From: Fengguang Wu <fengguang.wu@intel.com>
To: Raghavendra D Prabhu <raghu.prabhu13@gmail.com>
Cc: linux-mm@kvack.org, viro@zeniv.linux.org.uk, akpm@linux-foundation.org
Subject: Re: Re: Re: [PATCH 5/5] mm/readahead: Use find_get_pages instead of radix_tree_lookup.
Date: Wed, 17 Oct 2012 10:12:53 +0800 [thread overview]
Message-ID: <20121017021253.GB13769@localhost> (raw)
In-Reply-To: <20121016165714.GA2826@Archie>
On Tue, Oct 16, 2012 at 10:29:31PM +0530, Raghavendra D Prabhu wrote:
> Hi,
>
>
> * On Fri, Sep 28, 2012 at 08:18:50PM +0800, Fengguang Wu <fengguang.wu@intel.com> wrote:
> >On Wed, Sep 26, 2012 at 08:28:20AM +0530, Raghavendra D Prabhu wrote:
> >>Hi,
> >>
> >>
> >>* On Sat, Sep 22, 2012 at 09:15:07PM +0800, Fengguang Wu <fengguang.wu@intel.com> wrote:
> >>>On Sat, Sep 22, 2012 at 04:03:14PM +0530, raghu.prabhu13@gmail.com wrote:
> >>>>From: Raghavendra D Prabhu <rprabhu@wnohang.net>
> >>>>
> >>>>Instead of running radix_tree_lookup in a loop and lock/unlocking in the
> >>>>process, find_get_pages is called once, which returns a page_list, some of which
> >>>>are not NULL and are in core.
> >>>>
> >>>>Also, since find_get_pages returns number of pages, if all pages are already
> >>>>cached, it can return early.
> >>>>
> >>>>This will be mostly helpful when a higher proportion of nr_to_read pages are
> >>>>already in the cache, which will mean less locking for page cache hits.
> >>>
> >>>Do you mean the rcu_read_lock()?

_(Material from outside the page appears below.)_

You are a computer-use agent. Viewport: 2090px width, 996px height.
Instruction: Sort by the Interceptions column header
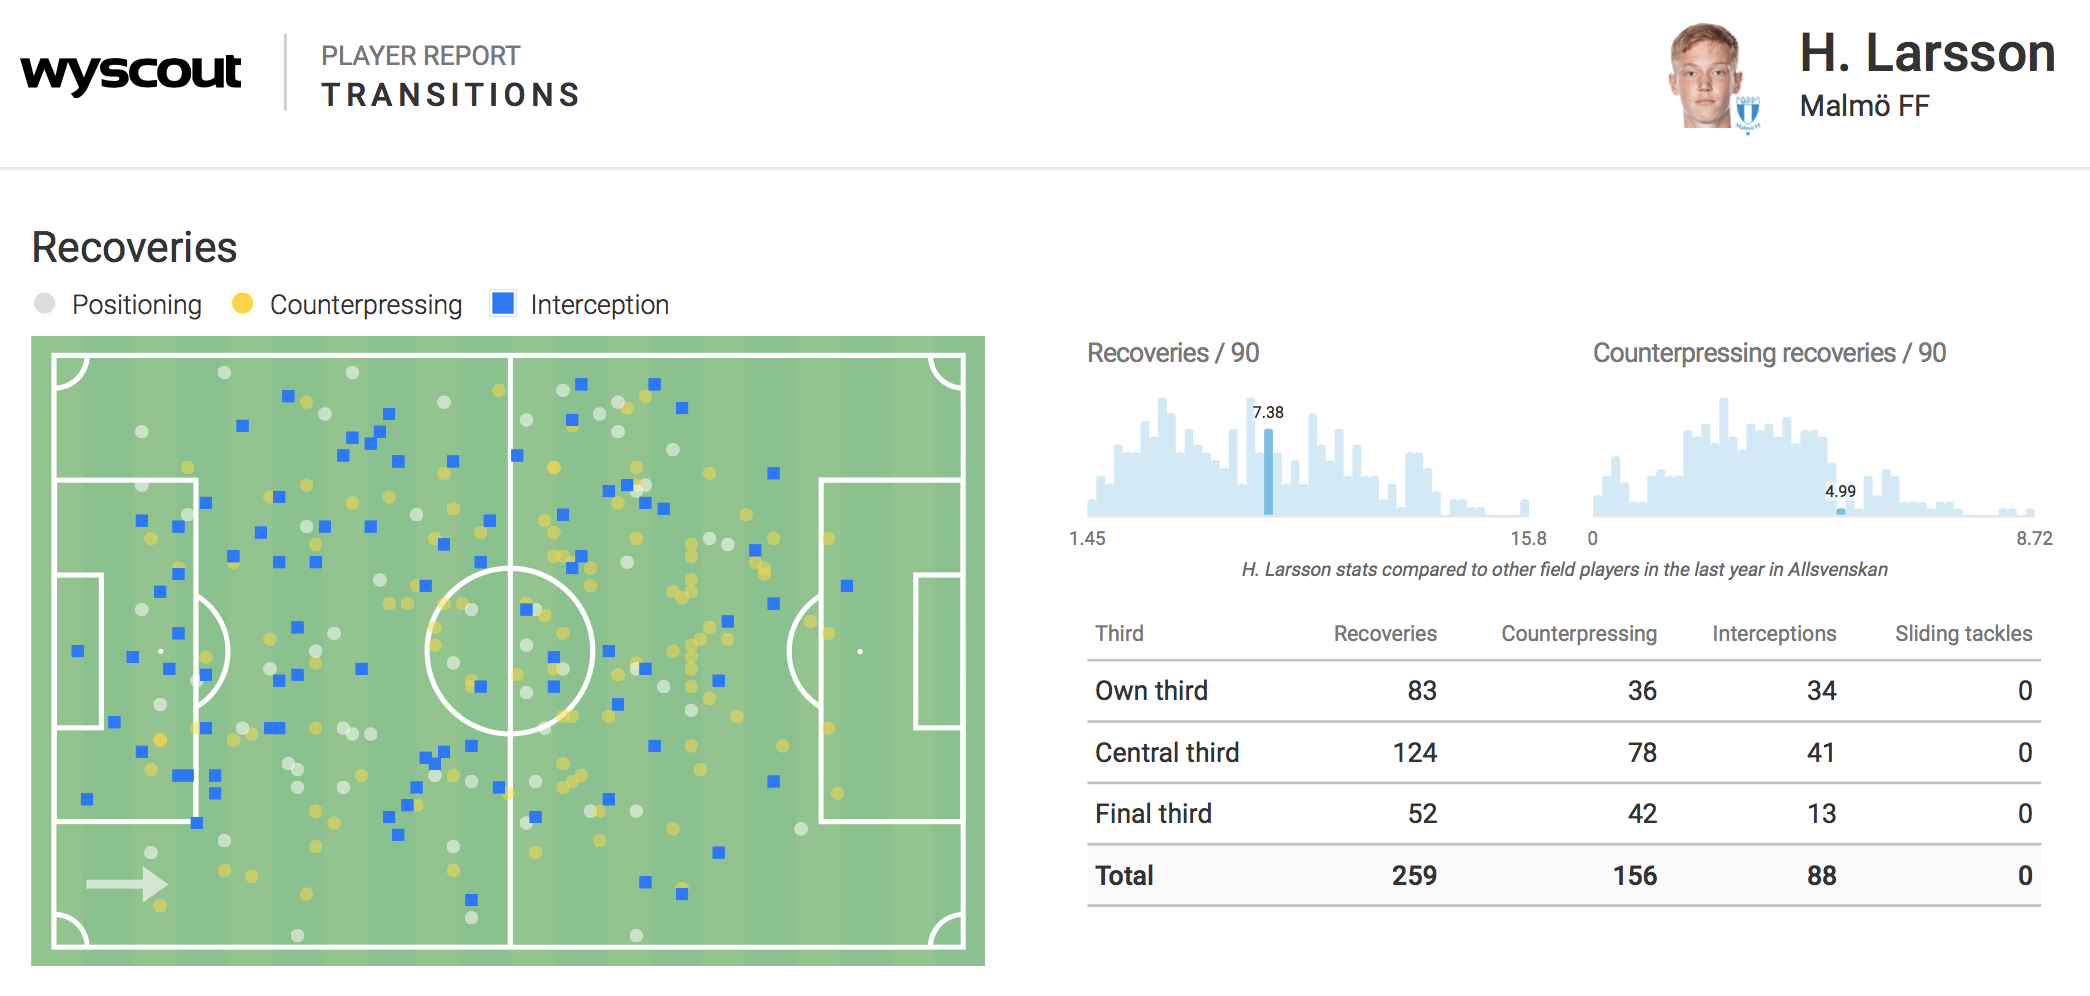[x=1773, y=633]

But it's a no-op for most archs. So
> >>>the benefit of this patch is questionable. Will need real performance
> >>>numbers to support it.
> >>
> >>Aside from the rcu lock/unlock, isn't it better to not make separate
> >>calls to radix_tree_lookup and merge them into one call? Similar
> >>approach is used with pagevec_lookup which is usually used when one
> >>needs to deal with a set of pages.
> >
> >Yeah, batching is generally good, however find_get_pages() is not the
> >right tool. It costs:
> >- get/release page counts
> >- likely a lot more searches in the address space, because it does not
> > limit the end index of the search.
> >
> >radix_tree_next_hole() will be the right tool, and I have a patch to
> >make it actually smarter than the current dumb loop.
>
> Good to know.
>
> >
> >>>>Signed-off-by: Raghavendra D Prabhu <rprabhu@wnohang.net>
> >>>>---
> >>>> mm/readahead.c | 31 +++++++++++++++++++++++--------
> >>>> 1 file changed, 23 insertions(+), 8 deletions(-)
> >>>>
> >>>>diff --git a/mm/readahead.c b/mm/readahead.c
> >>>>index 3977455..3a1798d 100644
> >>>>--- a/mm/readahead.c
> >>>>+++ b/mm/readahead.c
> >>>>@@ -157,35 +157,42 @@ __do_page_cache_readahead(struct address_space *mapping, struct file *filp,
> >>>> {
> >>>> struct inode *inode = mapping->host;
> >>>> struct page *page;
> >>>>+ struct page **page_list = NULL;
> >>>> unsigned long end_index; /* The last page we want to read */
> >>>> LIST_HEAD(page_pool);
> >>>> int page_idx;
> >>>> int ret = 0;
> >>>> int ret_read = 0;
> >>>>+ unsigned long num;
> >>>>+ pgoff_t page_offset;
> >>>> loff_t isize = i_size_read(inode);
> >>>>
> >>>> if (isize == 0)
> >>>> goto out;
> >>>>
> >>>>+ page_list = kzalloc(nr_to_read * sizeof(struct page *), GFP_KERNEL);
> >>>>+ if (!page_list)
> >>>>+ goto out;
> >>>
> >>>That cost one more memory allocation and added code to maintain the
> >>>page list. The original code also don't have the cost of grabbing the
> >>>page count, which eliminate the trouble of page release.
> >>>
> >>>> end_index = ((isize - 1) >> PAGE_CACHE_SHIFT);
> >>>>+ num = find_get_pages(mapping, offset, nr_to_read, page_list);
> >>>
> >>>Assume we want to readahead pages for indexes [0, 100] and the cached
> >>>pages are in [1000, 1100]. find_get_pages() will return the latter.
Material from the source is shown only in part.